Well, wide moat stocks are high-quality companies that can maintain competitive advantages for decades. If you are looking for a first-rate company to invest in, wide moat stocks are a natural starting point.

After all …

A good investment strategy requires a long-term mindset, a long-term mindset needs high-quality companies, and high-quality companies are wide-moat stocks.

Wide Moat = High-Quality

A wide moat company is expected to maintain its competitive advantage(s) for more than two decades (20+ years).

Any company that can fend off the competition and grow earnings for that long is worth looking into as they’ll have the potential to be a great long-term investment.

Lower Risk Comes From Long Time Horizons

Most successful investment strategies have a long-term view because a longer time horizon reduces risk.

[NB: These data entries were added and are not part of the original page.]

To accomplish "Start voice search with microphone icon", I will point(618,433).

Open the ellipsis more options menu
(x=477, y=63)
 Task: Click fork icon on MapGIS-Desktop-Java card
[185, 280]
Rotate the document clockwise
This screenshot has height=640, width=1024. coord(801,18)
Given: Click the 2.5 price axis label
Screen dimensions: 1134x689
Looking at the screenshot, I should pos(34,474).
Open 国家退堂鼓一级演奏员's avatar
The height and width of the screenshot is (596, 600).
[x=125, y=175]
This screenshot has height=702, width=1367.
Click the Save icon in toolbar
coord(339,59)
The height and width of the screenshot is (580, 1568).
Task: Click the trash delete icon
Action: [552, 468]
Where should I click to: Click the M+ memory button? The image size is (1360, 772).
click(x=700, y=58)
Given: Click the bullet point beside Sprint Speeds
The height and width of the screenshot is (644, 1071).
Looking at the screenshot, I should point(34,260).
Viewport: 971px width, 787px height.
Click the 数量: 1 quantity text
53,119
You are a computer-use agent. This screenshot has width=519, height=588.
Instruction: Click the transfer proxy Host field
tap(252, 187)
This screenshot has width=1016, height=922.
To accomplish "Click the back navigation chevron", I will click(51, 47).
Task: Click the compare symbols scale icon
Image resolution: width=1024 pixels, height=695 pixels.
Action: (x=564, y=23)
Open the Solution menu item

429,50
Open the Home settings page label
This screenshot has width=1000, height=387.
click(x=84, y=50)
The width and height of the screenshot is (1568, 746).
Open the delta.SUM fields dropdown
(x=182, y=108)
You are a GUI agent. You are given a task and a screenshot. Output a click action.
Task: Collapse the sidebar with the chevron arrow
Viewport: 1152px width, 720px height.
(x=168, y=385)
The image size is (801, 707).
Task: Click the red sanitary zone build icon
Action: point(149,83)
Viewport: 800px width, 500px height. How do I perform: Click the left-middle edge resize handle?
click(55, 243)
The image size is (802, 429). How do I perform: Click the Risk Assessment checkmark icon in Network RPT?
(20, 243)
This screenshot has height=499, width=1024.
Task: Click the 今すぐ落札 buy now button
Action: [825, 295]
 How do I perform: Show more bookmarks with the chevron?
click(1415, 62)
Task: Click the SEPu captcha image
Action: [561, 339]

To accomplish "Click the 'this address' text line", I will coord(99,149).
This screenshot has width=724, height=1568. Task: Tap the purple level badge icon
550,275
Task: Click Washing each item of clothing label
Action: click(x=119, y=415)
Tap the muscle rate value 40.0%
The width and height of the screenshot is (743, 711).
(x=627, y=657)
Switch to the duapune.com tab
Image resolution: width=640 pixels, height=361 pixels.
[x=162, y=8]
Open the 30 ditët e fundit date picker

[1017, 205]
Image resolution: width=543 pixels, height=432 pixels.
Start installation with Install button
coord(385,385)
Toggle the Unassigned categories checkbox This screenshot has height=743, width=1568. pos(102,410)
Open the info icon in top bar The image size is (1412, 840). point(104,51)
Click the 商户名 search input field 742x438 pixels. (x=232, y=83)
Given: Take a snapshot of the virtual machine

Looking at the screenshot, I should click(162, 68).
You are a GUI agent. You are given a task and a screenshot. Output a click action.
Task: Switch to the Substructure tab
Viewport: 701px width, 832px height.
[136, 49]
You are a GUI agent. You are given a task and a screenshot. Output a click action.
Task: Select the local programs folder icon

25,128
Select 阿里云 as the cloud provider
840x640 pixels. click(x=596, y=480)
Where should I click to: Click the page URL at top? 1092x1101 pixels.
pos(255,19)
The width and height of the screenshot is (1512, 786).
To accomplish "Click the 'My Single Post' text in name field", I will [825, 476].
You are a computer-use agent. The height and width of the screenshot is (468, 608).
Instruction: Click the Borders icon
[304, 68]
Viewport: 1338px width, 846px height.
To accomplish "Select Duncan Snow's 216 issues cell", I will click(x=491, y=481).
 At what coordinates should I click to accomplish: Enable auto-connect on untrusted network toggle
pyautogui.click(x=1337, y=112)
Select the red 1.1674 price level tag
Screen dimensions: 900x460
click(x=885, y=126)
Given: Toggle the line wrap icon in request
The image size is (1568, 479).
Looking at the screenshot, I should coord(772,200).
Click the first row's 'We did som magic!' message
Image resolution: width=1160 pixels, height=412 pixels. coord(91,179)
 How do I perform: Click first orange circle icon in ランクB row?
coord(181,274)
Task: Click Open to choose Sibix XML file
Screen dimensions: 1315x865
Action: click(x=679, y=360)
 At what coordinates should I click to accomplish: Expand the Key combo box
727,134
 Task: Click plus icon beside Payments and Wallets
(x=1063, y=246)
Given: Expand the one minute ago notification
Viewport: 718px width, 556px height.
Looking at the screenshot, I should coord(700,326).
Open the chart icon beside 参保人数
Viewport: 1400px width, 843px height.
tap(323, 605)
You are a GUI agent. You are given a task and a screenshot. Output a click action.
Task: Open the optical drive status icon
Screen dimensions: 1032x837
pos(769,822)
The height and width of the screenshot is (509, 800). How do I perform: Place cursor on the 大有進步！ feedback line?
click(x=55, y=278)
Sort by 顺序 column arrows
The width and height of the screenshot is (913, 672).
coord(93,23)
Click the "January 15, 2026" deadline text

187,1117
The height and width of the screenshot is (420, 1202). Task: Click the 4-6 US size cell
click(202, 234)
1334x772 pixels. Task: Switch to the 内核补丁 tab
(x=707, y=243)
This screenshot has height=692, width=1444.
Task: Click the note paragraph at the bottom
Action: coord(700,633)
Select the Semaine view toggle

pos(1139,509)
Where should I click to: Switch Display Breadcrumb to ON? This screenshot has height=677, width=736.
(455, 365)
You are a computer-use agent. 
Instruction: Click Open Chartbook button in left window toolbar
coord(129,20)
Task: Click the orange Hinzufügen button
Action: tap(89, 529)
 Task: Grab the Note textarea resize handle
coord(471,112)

Source: How time horizon affects risk and return infographic – Ontario Securities Commission, Get Smart About Money

A natural consequence of a long-term focus is to look for high-quality companies that are more likely to survive and thrive.

It’s not surprising then, to see lots of successful investment strategies with quality criteria built into their investment selection process.

Quality First

Warren Buffet prefers a “wonderful” vs. “fair” company

“It’s far better to buy a wonderful company at a fair price than a fair company at a wonderful price.”

– Warren Buffett

And Lowell Miller, an author I respect, has quality at the top of his dividend growth investing formula:

Source: The Single Best Investment: Creating Wealth with Dividend Growth by Lowell Miller (Affiliate link, but I personally own and highly recommend this book.)

As a dividend growth investor, my strategy mimics the one laid out in Lowell Miller’s book:

I try to invest in high-quality companies that are financially strong, have a reasonably high dividend yield, and a history of increasing dividends that I expect to continue. 

This strategy only works if my investments are able to grow their earnings consistently over the long term in order to pay for an ever-increasing dividend.

Naturally, this starts with a focus on quality companies, like wide-moat stocks.

Wide moat companies are better able to fend off the competition and grow earnings over a long period of time.

Undervalued Wide Moat Stocks = Outperformance

“For the investor, a too-high purchase price for the stock of an excellent company can undo the effects of a subsequent decade of favorable business developments.”

– Warren Buffett

It’s important to remember that a wide moat stock on its own doesn’t necessarily make a good investment. 

The price you pay for a stock matters. 

For example…

A nice by-product of focusing on undervalued wide-moat stocks is that they also tend to outperform the market.

VanEck has an ETF (MOAT) that tracks the Morningstar Wide Moat Focus Index. The index is made up of the most undervalued US wide-moat stocks according to Morningstar.

You can see below that this US index outperforms the S&P 500.

Morningstar Wide Moat Focus Index has Outperformed the S&P 500 Index Sept 2020 Chart

Source: VanEck – Wide Moat Investing: A History of Outperformance

Reminder: The index focuses on the most undervalued wide-moat stocks. So…

Just like any other stock, try to buy wide-moat stocks when they are undervalued.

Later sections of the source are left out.